Throughout many studies over time and across the world, researchers have generally found the same outcomes expected of each parenting style. It has been shown that authoritative parenting is consistent with the best results in children and is accepted by psychologists and psychiatrists as the best parenting style. This is because authoritative parents use a more logical and reasonable approach and are seen as more fair and rational, meaning children are more likely to be obedient and follow rules and guidance given by their parents. Rather than
following rules due to fear of harsh discipline, they follow the lessons from their parents and internalise these values and develop a strong sense of morality which guides them to do what is right and achieve goals independently (Cherry, 2022).

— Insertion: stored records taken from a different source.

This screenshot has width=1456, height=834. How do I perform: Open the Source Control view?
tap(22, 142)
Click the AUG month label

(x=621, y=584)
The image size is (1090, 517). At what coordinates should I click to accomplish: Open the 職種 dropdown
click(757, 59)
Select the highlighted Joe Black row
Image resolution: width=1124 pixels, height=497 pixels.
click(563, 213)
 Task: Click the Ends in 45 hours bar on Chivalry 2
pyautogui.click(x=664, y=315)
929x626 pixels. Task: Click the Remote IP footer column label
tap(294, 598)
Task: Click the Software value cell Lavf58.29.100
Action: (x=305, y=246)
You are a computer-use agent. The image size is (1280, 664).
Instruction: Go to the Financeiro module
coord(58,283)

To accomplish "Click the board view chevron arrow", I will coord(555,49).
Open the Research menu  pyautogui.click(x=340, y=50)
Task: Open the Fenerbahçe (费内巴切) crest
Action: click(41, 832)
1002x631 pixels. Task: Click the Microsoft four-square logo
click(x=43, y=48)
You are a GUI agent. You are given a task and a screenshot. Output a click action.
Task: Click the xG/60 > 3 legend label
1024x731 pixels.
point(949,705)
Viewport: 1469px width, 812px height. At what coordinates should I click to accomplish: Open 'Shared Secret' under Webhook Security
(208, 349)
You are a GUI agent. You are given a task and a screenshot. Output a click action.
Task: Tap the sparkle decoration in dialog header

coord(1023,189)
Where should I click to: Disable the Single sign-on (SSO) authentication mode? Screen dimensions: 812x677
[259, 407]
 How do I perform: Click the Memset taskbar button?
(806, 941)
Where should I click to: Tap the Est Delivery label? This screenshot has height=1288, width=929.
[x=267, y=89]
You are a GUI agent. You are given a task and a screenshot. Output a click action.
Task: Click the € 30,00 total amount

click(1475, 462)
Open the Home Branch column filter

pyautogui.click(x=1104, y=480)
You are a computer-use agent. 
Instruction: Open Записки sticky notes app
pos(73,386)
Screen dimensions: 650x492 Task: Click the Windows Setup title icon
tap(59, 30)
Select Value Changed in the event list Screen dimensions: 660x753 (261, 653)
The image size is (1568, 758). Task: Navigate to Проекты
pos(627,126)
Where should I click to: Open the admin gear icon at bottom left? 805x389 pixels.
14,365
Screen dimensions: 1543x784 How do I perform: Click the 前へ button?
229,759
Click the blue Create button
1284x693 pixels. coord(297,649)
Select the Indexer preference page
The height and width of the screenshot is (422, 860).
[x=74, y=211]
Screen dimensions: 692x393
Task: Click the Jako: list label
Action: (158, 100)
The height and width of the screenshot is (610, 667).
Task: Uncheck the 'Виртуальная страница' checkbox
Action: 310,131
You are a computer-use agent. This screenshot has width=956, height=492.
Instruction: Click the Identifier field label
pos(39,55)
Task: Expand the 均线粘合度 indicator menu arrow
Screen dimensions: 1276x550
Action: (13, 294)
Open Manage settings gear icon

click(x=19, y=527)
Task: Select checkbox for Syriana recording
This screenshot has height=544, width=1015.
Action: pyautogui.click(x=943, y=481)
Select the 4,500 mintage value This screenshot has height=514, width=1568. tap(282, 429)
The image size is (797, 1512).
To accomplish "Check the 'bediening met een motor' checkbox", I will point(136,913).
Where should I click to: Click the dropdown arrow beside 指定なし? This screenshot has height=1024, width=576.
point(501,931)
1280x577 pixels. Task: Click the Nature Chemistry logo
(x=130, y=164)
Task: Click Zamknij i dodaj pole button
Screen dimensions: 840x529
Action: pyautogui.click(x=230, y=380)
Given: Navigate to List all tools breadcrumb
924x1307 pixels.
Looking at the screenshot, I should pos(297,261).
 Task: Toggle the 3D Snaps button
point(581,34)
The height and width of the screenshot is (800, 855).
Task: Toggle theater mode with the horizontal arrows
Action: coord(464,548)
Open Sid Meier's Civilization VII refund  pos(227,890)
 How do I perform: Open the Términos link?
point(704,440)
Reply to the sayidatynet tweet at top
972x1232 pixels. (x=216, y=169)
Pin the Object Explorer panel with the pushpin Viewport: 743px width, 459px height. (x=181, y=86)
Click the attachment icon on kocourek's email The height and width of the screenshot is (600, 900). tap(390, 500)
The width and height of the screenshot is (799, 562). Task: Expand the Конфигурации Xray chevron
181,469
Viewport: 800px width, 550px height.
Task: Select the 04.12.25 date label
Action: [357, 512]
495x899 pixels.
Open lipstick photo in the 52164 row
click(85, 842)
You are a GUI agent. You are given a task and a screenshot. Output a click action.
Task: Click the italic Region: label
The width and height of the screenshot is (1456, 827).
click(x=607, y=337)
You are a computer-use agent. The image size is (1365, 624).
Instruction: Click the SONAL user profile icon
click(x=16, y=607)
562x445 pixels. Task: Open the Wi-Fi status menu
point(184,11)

Section 3: Genetic Influences on Mental Health It is critical that the role of genetic influences on mental health and the interactions between biological and non-biological factors are considered, as most mental disorders are caused by a combination of genes and the environment and links between them. Although there is not a simple genetic cause that has been found, associations between certain genes and gene variations have been established. For example, schizophrenia, bipolar disorder, and depression are considered heritable as there is an increased risk of developing these disorders if one has a relative with a diagnosis. It is also possible for those who do not inherit risk genes to develop mental disorders, this is because genes can change after birth and contribute to the development of mental illnesses. However, the interactions between risk genes and certain exposures may cause certain disorders, this is explained by the diathesis-stress model of psychopathology. The general model explains that each individual possesses an extent of inherent vulnerability (i.e., diathesis) for developing a given disorder due to genetic variables. Still, the disorder onset is only triggered by other factors such as environmental stress. It is worth considering that the required amount or intensity of stress to cause the onset of a disorder may be contingent on how strong the diathesis of the individual is (Broerman, 2018). Section 4: The Experiment It could be said that previous research is limited in representing the effects of parenting styles on mental health and development of children as it is largely correlational and does not account for interactions between parenting and other biological and environmental factors. Taking all of the above into consideration, I aim to design an experiment that will yield valid and reliable results to further explore the relationship between the type of parenting style and adolescent mental health and also to examine the interactions between certain genes and parenting styles. This may mean that many ethical conundrums will arise in exchange for higher validity of results, but this will allow us to better understand the role of parenting approaches in adolescent mental health. This knowledge can therefore be used to educate parents and the general public on what behaviours should be adopted in regard to what is in the best interest of their child’s mental health and general wellbeing.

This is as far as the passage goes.